(Указания):
A – Выпишите дословно из отрывка о Маяковском фрагмент от «Он простился и» до «добавляло Маяковскому угрюмости.» включительно.
B – Ответьте по отрывку о Маяковском:
(i) Что обсуждали в тот день в Федерации писателей?
(ii) Где Лев Никулин видел Маяковского в последний раз?
(iii) Какой автомобиль был у Маяковского и откуда он его привёз?
C – Пожалуйста, продолжите отрывок о Маяковском, начав сразу после его последнего предложения.

(Исходный текст):
──────

«– Значит, так нужно».
Получалось, что прощания с друзьями не будет, последнее выяснение отношений не состоится, и отыграться в покер тоже не удастся.
В тот день в Федерации писателей обсуждали проект закона об авторском праве. И Маяковский отправился туда, положив в карман черновик своего прощального послания. Участвовавший в том же мероприятии Лев Никулин встретил Владимира Владимировича за обедом, о чём (спустя много лет) написал:
«Я видел его в последний раз в Доме Герцена… Он сидел за столиком у дверей в нижнем полуподвальном зале. <…> Он показался мне угрюмым, действительно, он был мрачен, впрочем, не более чем в дни дурного настроения, после пережитых неприятностей, например, грубой, несправедливой статьи в газете…
…я спросил Владимира Владимировича, доволен ли он «Рено», своим маленьким автомобилем, который привёз из Парижа. Я помнил, что он мне хвалил эту примитивную, по нашим понятиям теперь, машинку за прочность и удобство. <…> Он посмотрел на меня чуть удивлённым взглядом и промолчал.
Он простился и ушёл. Я видел в окно, как он уходил в ворота тяжёлыми, большими шагами».
Маяковский направился на Лубянский проезд – в ту самую комнату-лодочку, в которой ему предстояло осуществить задуманное.
Погода в тот день выдалась пасмурной, дул пронизывающий ветер, и это не улучшало настроения. Уход из жизни поэта революции становился не торжественно-революционным, а унылобудничным, что тоже добавляло Маяковскому угрюмости.
Немного поразмыслив, он решил всё же устроить прощание – то, которое не смог организовать Асеев. Если не со своими друзьями, то хотя бы с той, кого совсем ещё недавно считал самым близким своим человеком. И, войдя в свою комнату, Владимир Владимирович снял телефонную трубку.

──────

(Извлечённые данные):
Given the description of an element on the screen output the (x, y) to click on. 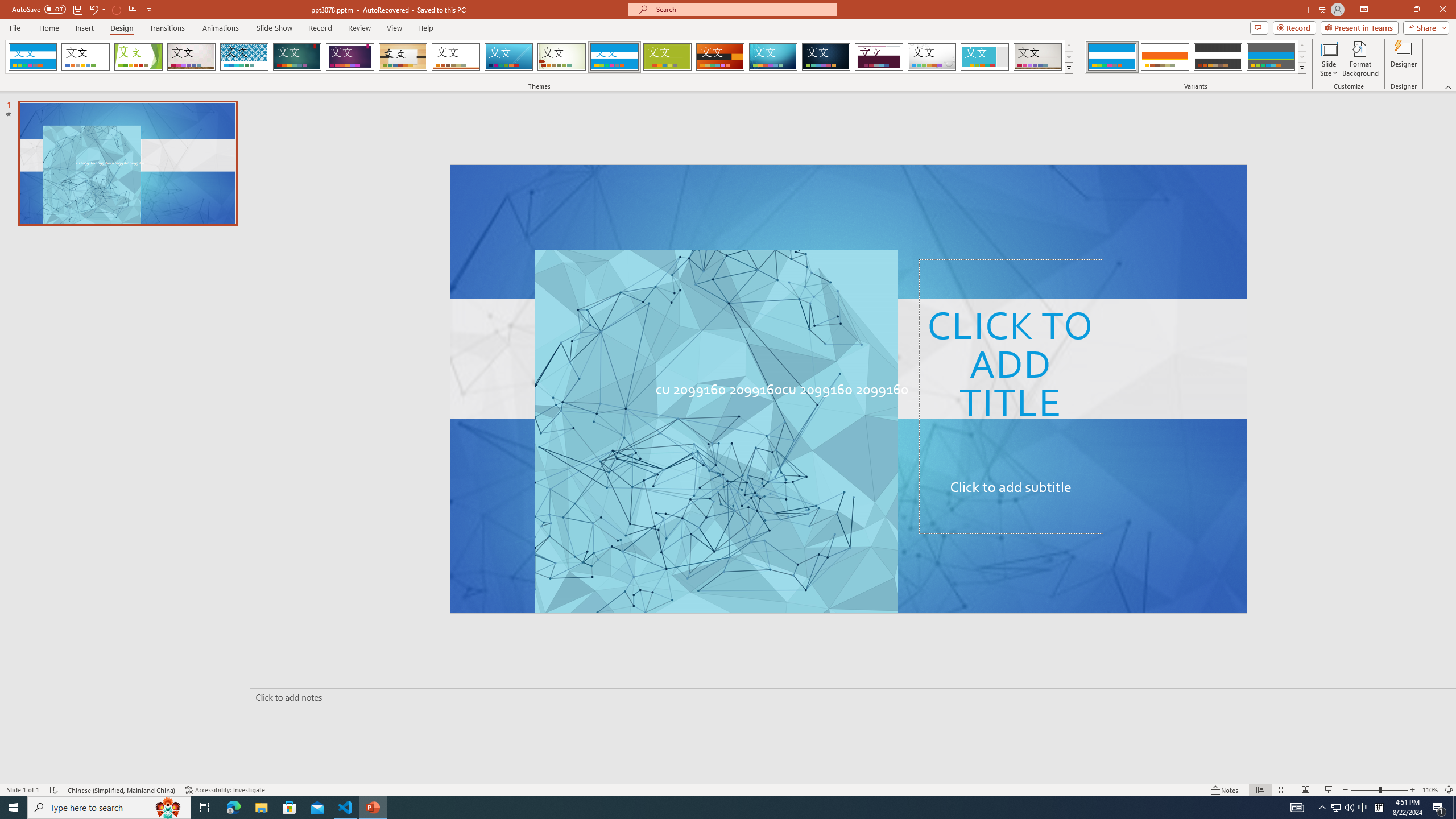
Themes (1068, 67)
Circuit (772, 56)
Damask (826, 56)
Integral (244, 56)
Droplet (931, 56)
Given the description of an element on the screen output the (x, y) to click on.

──────

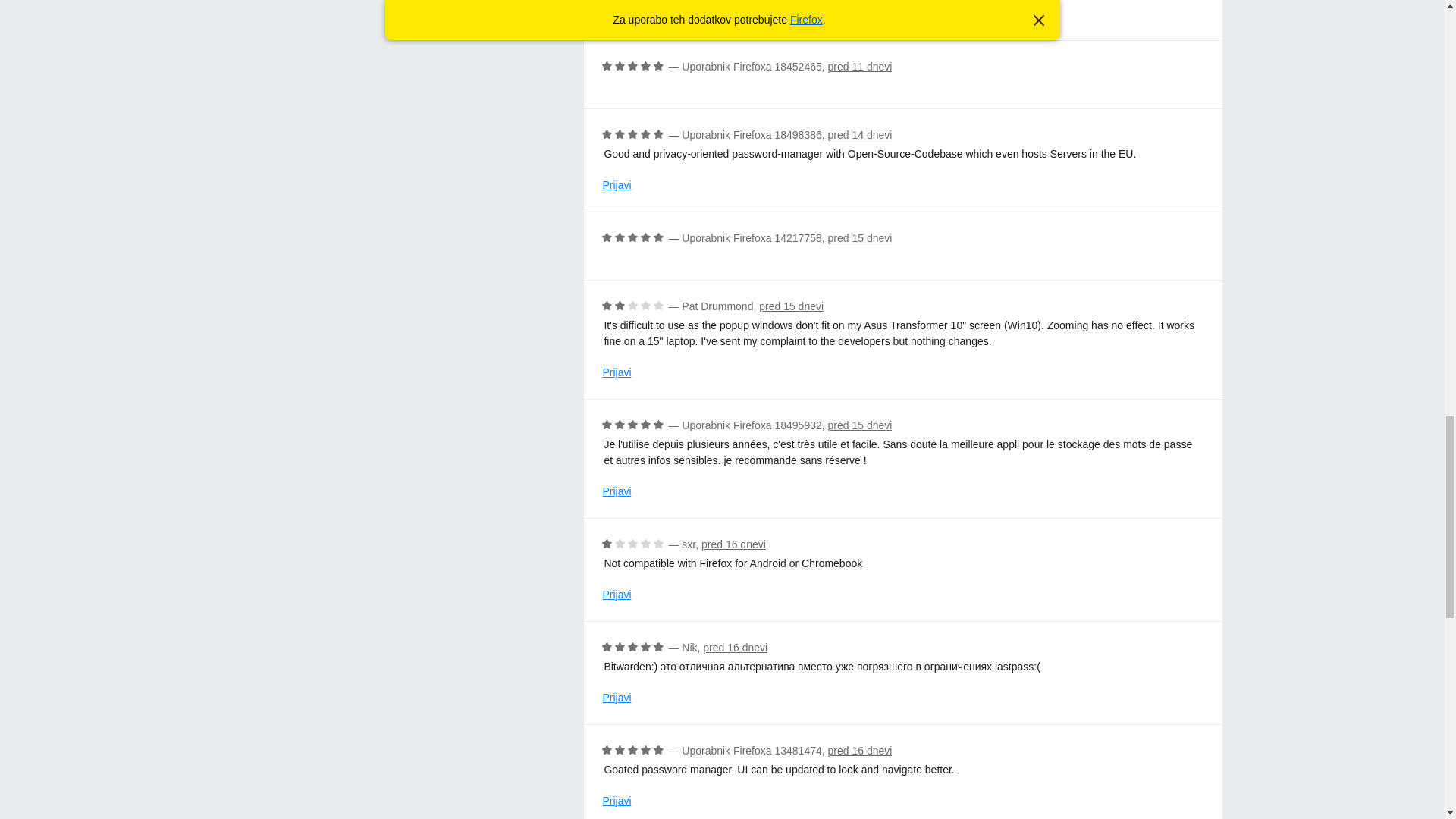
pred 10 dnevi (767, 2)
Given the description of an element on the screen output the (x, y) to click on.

──────

(Итоговые ответы):
A –
Он простился и ушёл. Я видел в окно, как он уходил в ворота тяжёлыми, большими шагами».
Маяковский направился на Лубянский проезд – в ту самую комнату-лодочку, в которой ему предстояло осуществить задуманное.
Погода в тот день выдалась пасмурной, дул пронизывающий ветер, и это не улучшало настроения. Уход из жизни поэта революции становился не торжественно-революционным, а унылобудничным, что тоже добавляло Маяковскому угрюмости.

B –
(i) Проект закона об авторском праве.
(ii) В Доме Герцена, за столиком у дверей в нижнем полуподвальном зале.
(iii) Маленький автомобиль «Рено», привезённый из Парижа.

C –
Вероника Полонская:
«12 апреля у меня был дневной спектакль. В антракте меня вызывают к телефону. Говорит Владимир Владимирович. Очень взволнованный, он сообщает, что сидит у себя на Лубянке, что ему очень плохо… и даже не сию минуту плохо, а вообще плохо в жизни…
Только я ему могу помочь, говорит он. Вот он сидит за столом, его окружают предметы – чернильница, лампа, карандаши, книги и прочее.
Есть я – нужна чернильница, нужна лампа, нужны книги…
Меня нет – и всё исчезает, всё становится ненужным.
Я успокаивала его, говорила, что я тоже не могу без него жить, что нужно встретиться, хочу его видеть, что я приду к нему после спектакля».
И вдруг совершенно спокойным тоном Маяковский задал вопрос, показавшийся Веронике Витольдовне очень странным:
«Владимир Владимирович сказал:
– Да, Нора, я упомянул вас в письме к правительству, так как считаю вас своей семьёй. Вы не будете протестовать против этого?
Я ничего не поняла тогда, так как до этого он ничего не говорил мне о самоубийстве. И на вопрос его о включении меня в семью ответила:
– Боже мой, Владимир Владимирович, я ничего не понимаю из того, что вы говорите! Упоминайте где хотите!»
Вероятно, тогда же Маяковский позвонил и на квартиру, где жили его мать и сёстры. К телефону подошла сестра Ольга, которая потом вспоминала:
«Володя говорил со мной упавшим голосом: я думала, что просто он ещё слаб».
Как видим, и Ольга Владимировна считала, что её брат уже выздоравливал, но был «ещё слаб».
Маяковский предложил сестре встретиться 14 апреля на Лубянском, где хотел передать ей деньги. Туда же должна была подойти и художница Елизавета Лавинская. Поэт продолжал доделывать недоделанные дела.
План разговора
Поговорив по телефону с сестрой и ожидая прихода Вероники, Маяковский принялся составлять план предстоявшего разговора с ней. План этот сохранился. Он тоже написан карандашом на первом попавшемся под руку листке бумаги. Им оказался бланк Центрального управления Госцирками. На обратной его стороне и появились те 16 пунктов, которые отражали все нюансы предстоявшего разговора:
«1) Если любят – то разговор приятен
2) Если нет – чем скорей тем лучше
3) Я – первый раз не раскаиваюсь в бывшем будь еще раз такой случай буду еще раз так поступать
4) Яне смешон при условии знаний наших отношений
5) В чем сущность моего горя
6) не ревность
7) Правдивость человечность
нельзя быть смешным
8) Разговор – я спокоен
Одно только не встретились ив 10 ч.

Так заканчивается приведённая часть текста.